══ SUPPLIED TEXT

Back to Team Scylla... Dr. Sara is sitting out on the dock brooding, and Michael's getting broody as he watches her. These two are not exactly in the running for the title of America's Fun Couple. We go to Dr. Sara, who is having inconvenient flashbacks to Gretchen tying her up and torturing her. Ah, Prison Break. It's just not a season if you're not tying up some woman and physically brutalizing her, is it? Anyway, it turns out that Dr. Sara has some moderate anger management issues she needs to resolve, and she does so by pulverizing a few shipping pallets outside.

Inside, Mahone's looking at a sheaf of neatly-formatted DMV records and commenting, "I used to work with Homeland. The FBI would take days to gather this intel." Roland boasts, "The FBI should have hired me, because I could have gotten whatever info you wanted in 25 minutes, tops." We cut to Sucre looking horrified at the prospect of another freakishly smart criminal in his life. He says, "You're a hacker." Michael corrects, "He's an identity thief." Lincoln corrects Michael: "He's a douche." He then terrifies Roland further by ordering him to sit in a corner until he's needed. Roland is only too happy to comply. He's probably worried these guys are going to make him join their freaky little bald cult. (Only Mahone and Dr. Sara have anything resembling visible hair at this point.) Good news, everyone! Mahone's picked out the driver.

════
══ DATA BLOCK

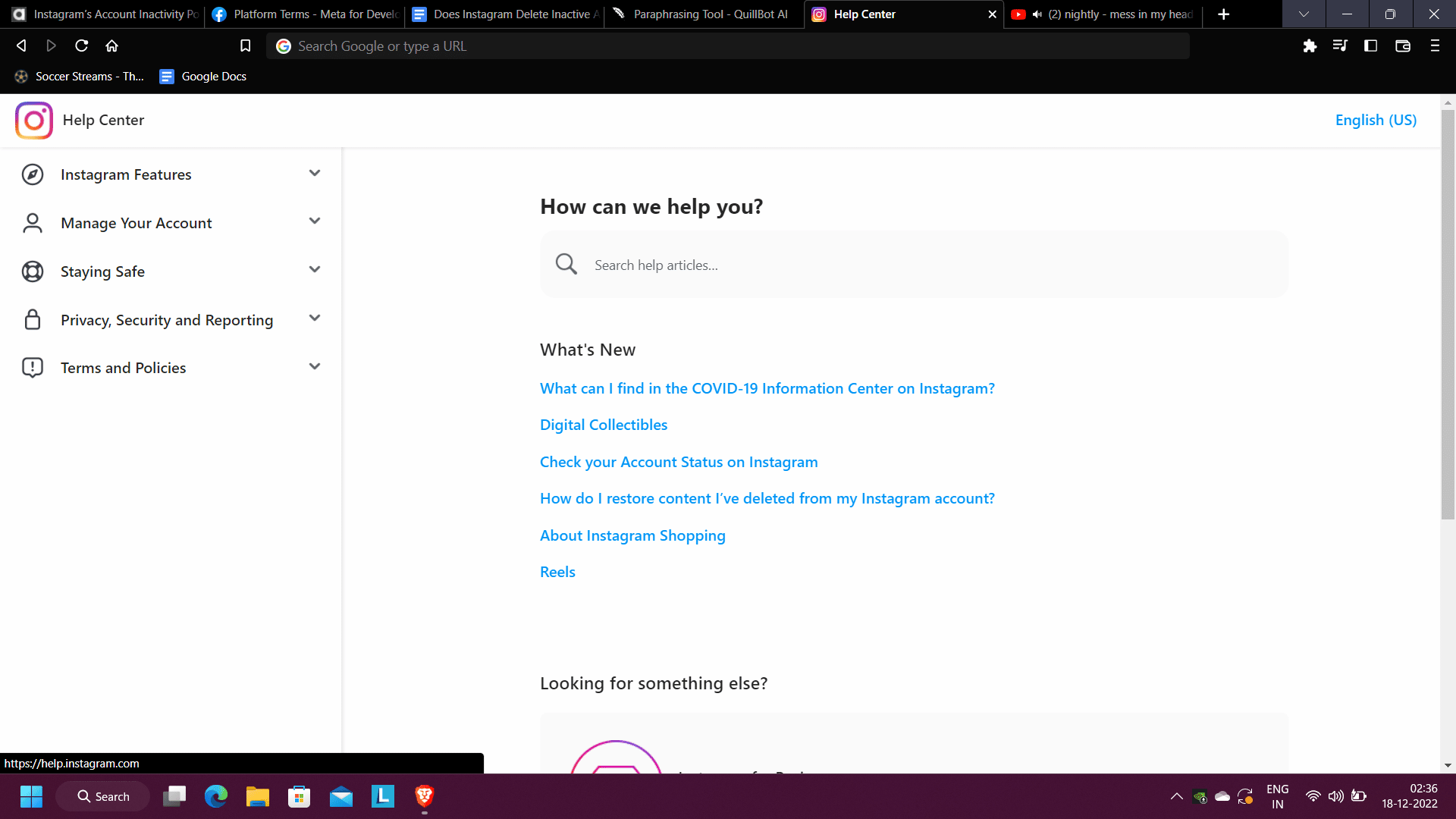Screen dimensions: 1456x819
Task: Enable English US language setting toggle
Action: pyautogui.click(x=1375, y=120)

════

● TASK REQUIREMENTS: What does the Prison Break recap say, word for word, in everything from "Inside, Mahone's looking" down to "out the driver."?

● CORRECT OUTPUT:
Inside, Mahone's looking at a sheaf of neatly-formatted DMV records and commenting, "I used to work with Homeland. The FBI would take days to gather this intel." Roland boasts, "The FBI should have hired me, because I could have gotten whatever info you wanted in 25 minutes, tops." We cut to Sucre looking horrified at the prospect of another freakishly smart criminal in his life. He says, "You're a hacker." Michael corrects, "He's an identity thief." Lincoln corrects Michael: "He's a douche." He then terrifies Roland further by ordering him to sit in a corner until he's needed. Roland is only too happy to comply. He's probably worried these guys are going to make him join their freaky little bald cult. (Only Mahone and Dr. Sara have anything resembling visible hair at this point.) Good news, everyone! Mahone's picked out the driver.